It’s cheaper to do your own car repairs, but watch out for these deadly hazards


For some car owners, repairs and maintenance can be frustrating and expensive. But for others, working on their car is a fun hobby that helps them save money in the process.

There’s more to consider, however, when doing your own vehicle repairs or helping out friends and family with their maintenance problems. The truth is every handyman – no matter their level of experience – could be facing dangerous and deadly consequences when taking on vehicle repair and maintenance.

For example, some vehicles still have parts and components that contain asbestos, a dangerous ingredient that long ago was linked to the lethal cancer mesothelioma, and disabling asbestos diseases. While best known because of its deadly impact on industrial, manufacturing, and construction workers, asbestos also has been a key component in workplace machines and consumer products that exposed millions of more people to its risks, according to the Mesothelioma Cancer Network.

So every home-based auto mechanic or helpful handyman should be aware that many vehicles on the road today contain parts that were made with asbestos, including some brakes, clutches, and gaskets. That means extra precautions should be exercised before jumping into any repair or replacement job, including careful handling of the components, use of protective gear like masks and gloves, and proper disposal of any of the parts.

The popularity of doing vehicle repairs at home continues to skyrocket as owners look for ways to save money.
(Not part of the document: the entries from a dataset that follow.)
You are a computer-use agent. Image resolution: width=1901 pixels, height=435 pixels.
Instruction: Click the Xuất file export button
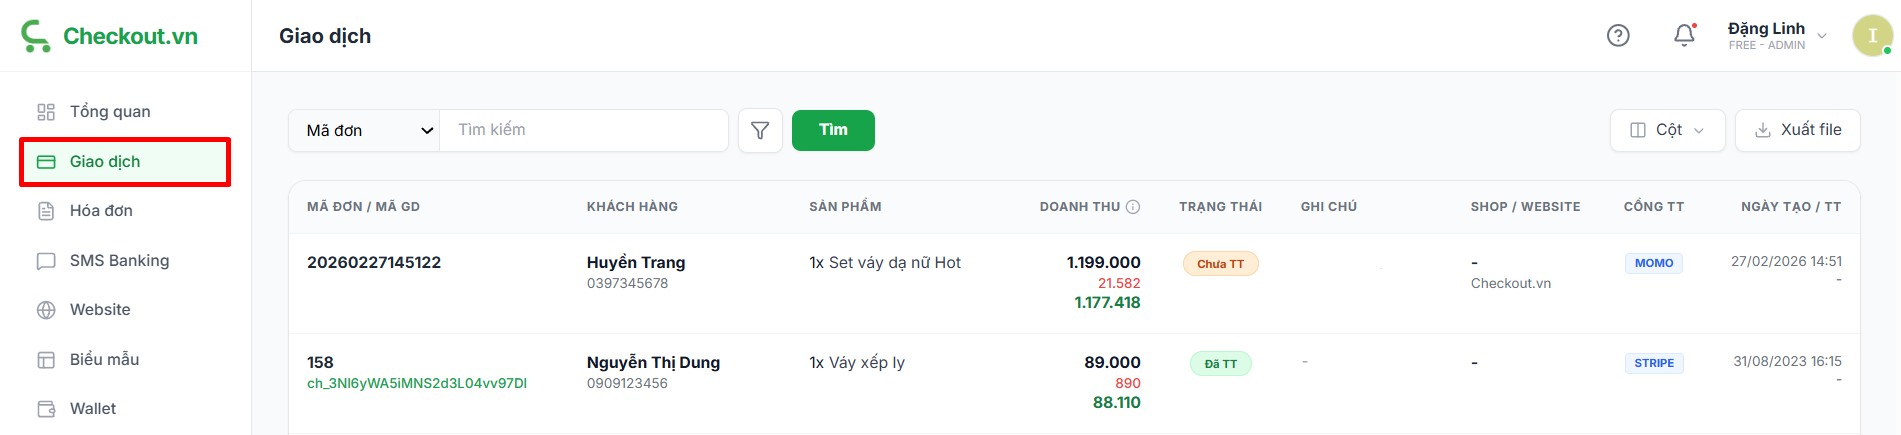pos(1797,130)
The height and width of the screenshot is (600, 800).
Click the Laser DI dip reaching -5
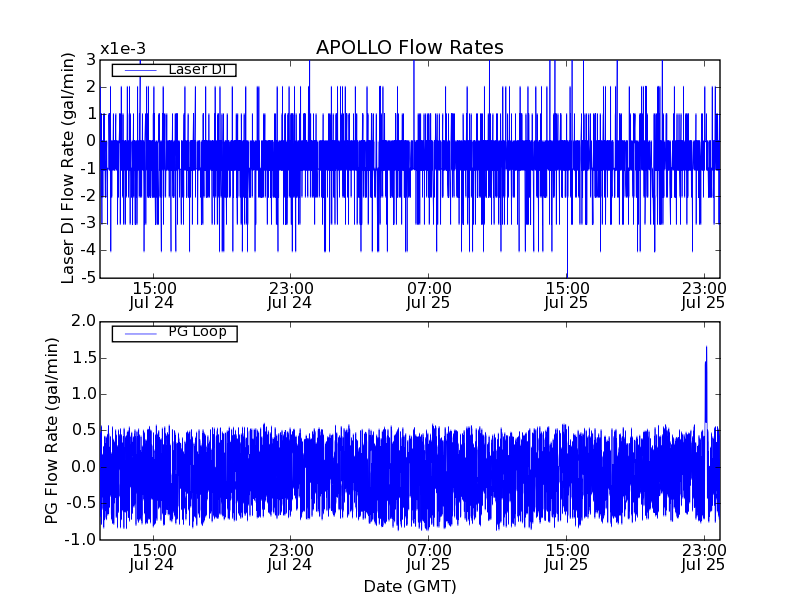click(567, 273)
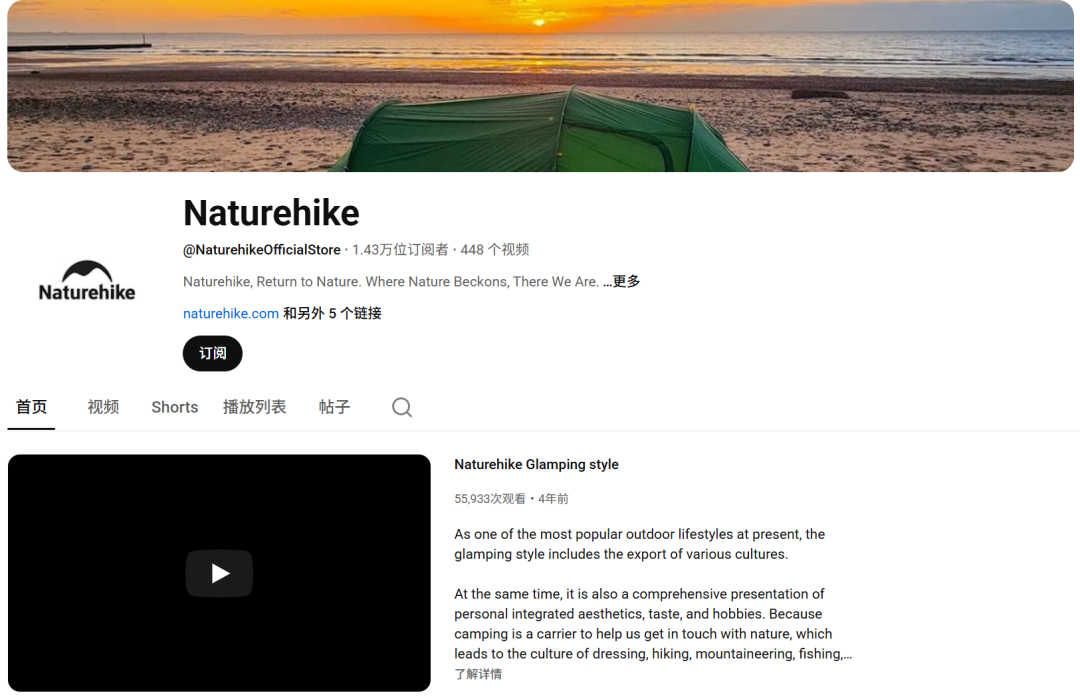This screenshot has width=1080, height=699.
Task: Play the featured Glamping style video
Action: tap(219, 573)
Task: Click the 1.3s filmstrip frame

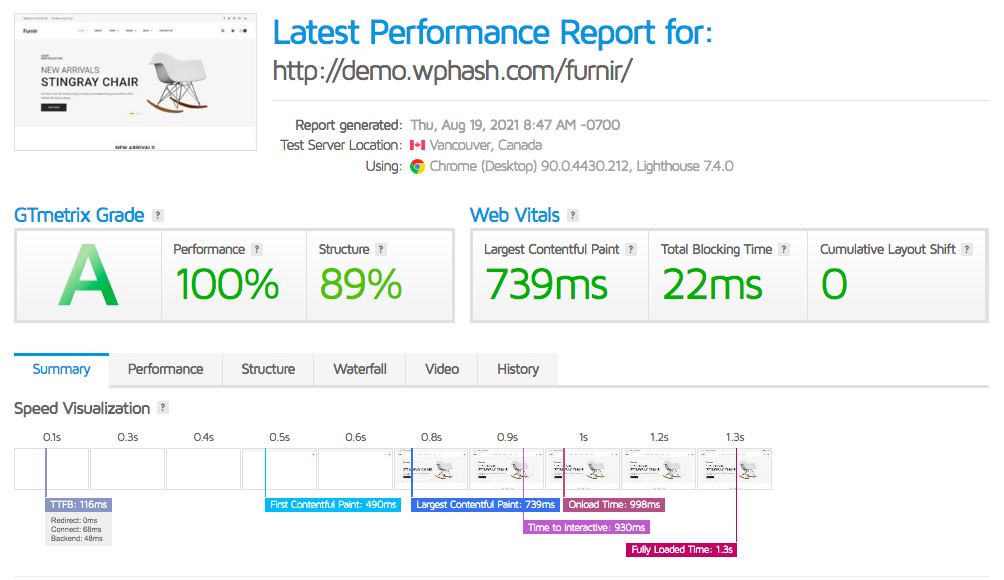Action: point(734,468)
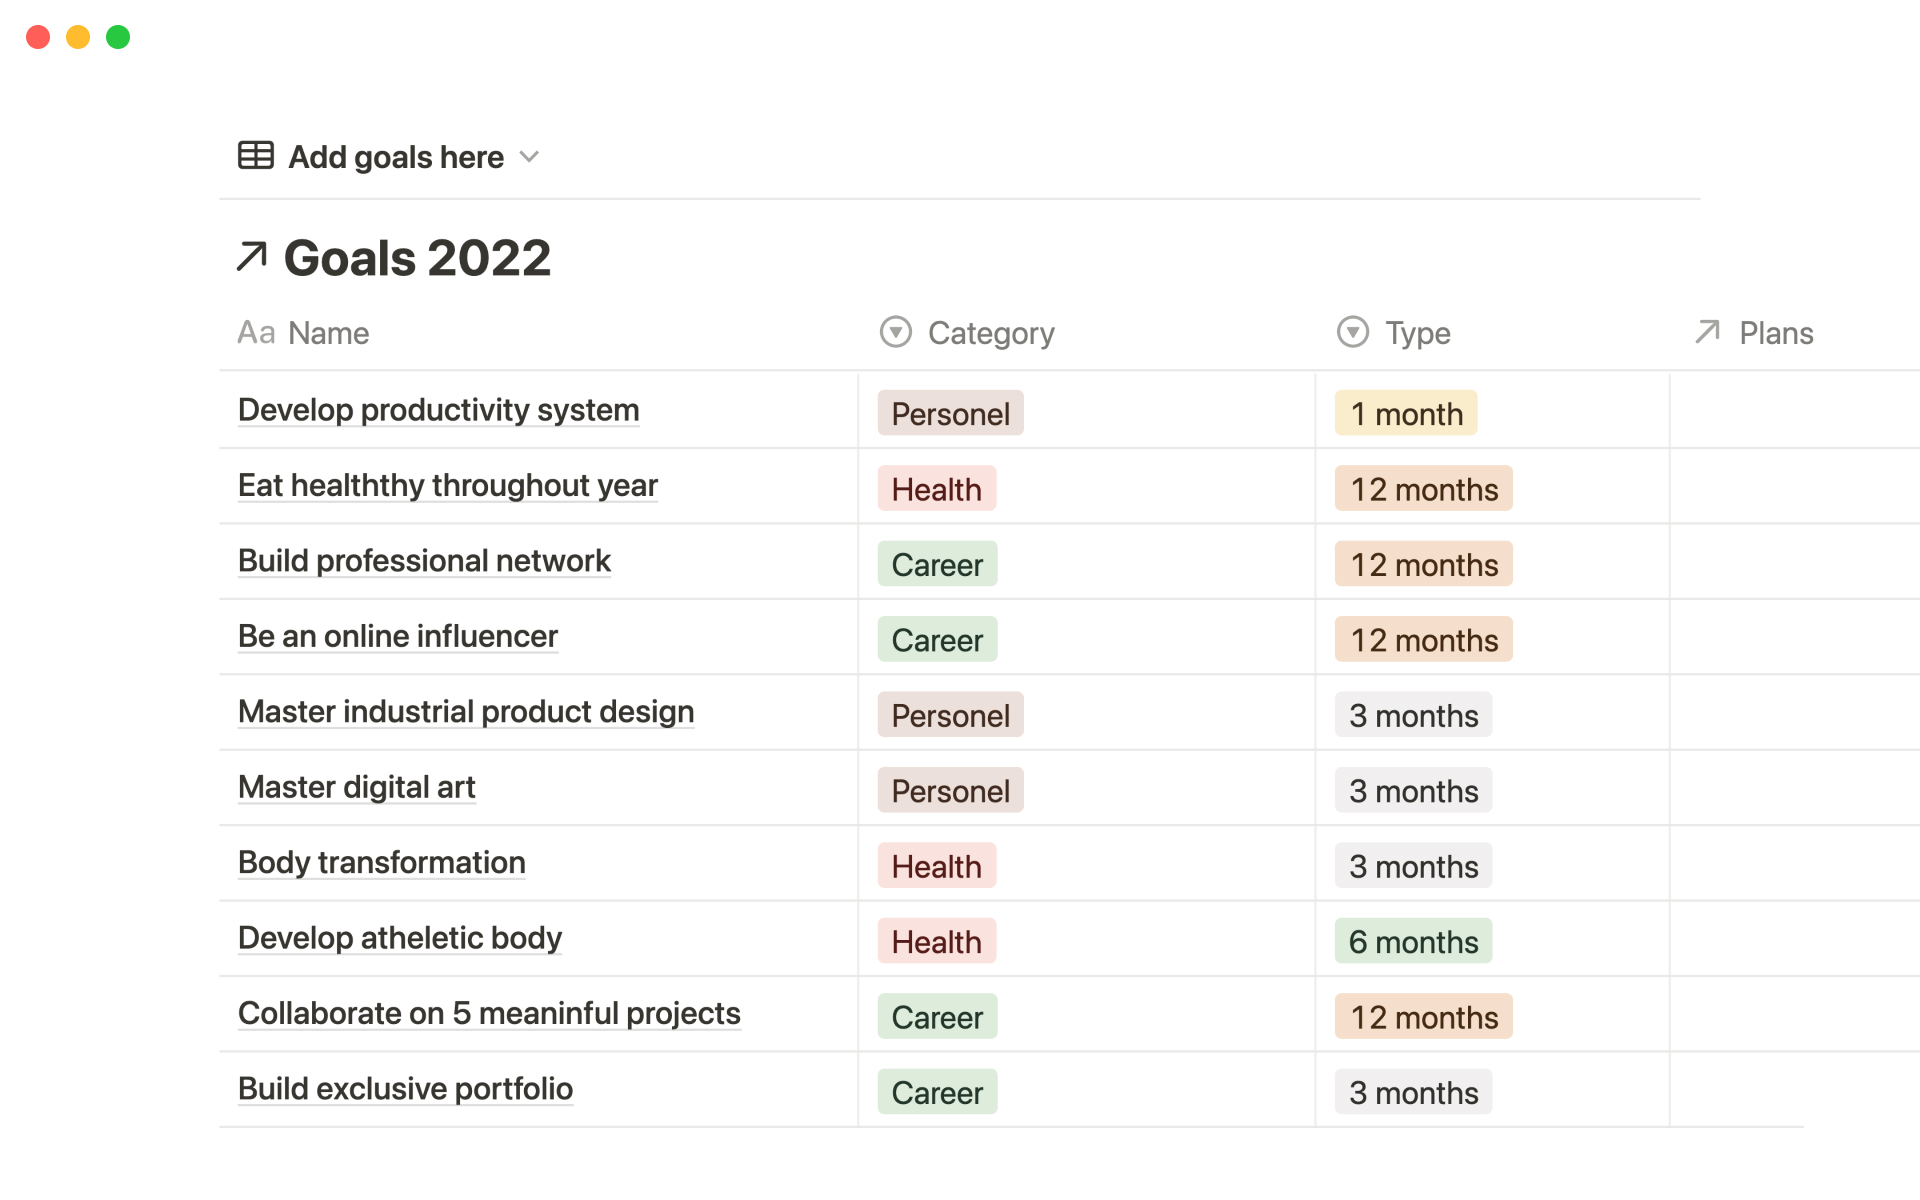Select the 1 month yellow type tag
The width and height of the screenshot is (1920, 1200).
tap(1405, 413)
Nearly one in three-vehicle owners admitted they couldn’t afford the cost of repairs, according to a study by the American Automobile Association.

It’s not just about repairing tires or changing the oil anymore. Owners are taking on bigger and harder vehicle repair jobs. And the COVID-19 pandemic forced some owners to do their own repairs on vehicles after shops closed or they lost their paycheck needed to cover the work.

For more ambitious self-repair types, trying to repair a fuel system can turn into an explosive disaster. Unless you’re a seasoned repair professional, the savings realized by doing the work at home is not worth the headache or likely injury of working on a faulty fuel system for the first time. This repair is not the one to learn on the job or from a YouTube video.

The same is true for repairing coil rings, which under extreme pressure are strong enough to kill if handled improperly. It’s best to leave that one for the mechanic.

If you feel the urge to take on those vehicle repairs, take some time to learn what’s required and what you can handle, Consumer Reports notes in an article on the subject. There are plenty of jobs you can do yourself on your vehicle, both safely and inexpensively. And there are other repairs that you should steer clear of, no matter how handy you think you are.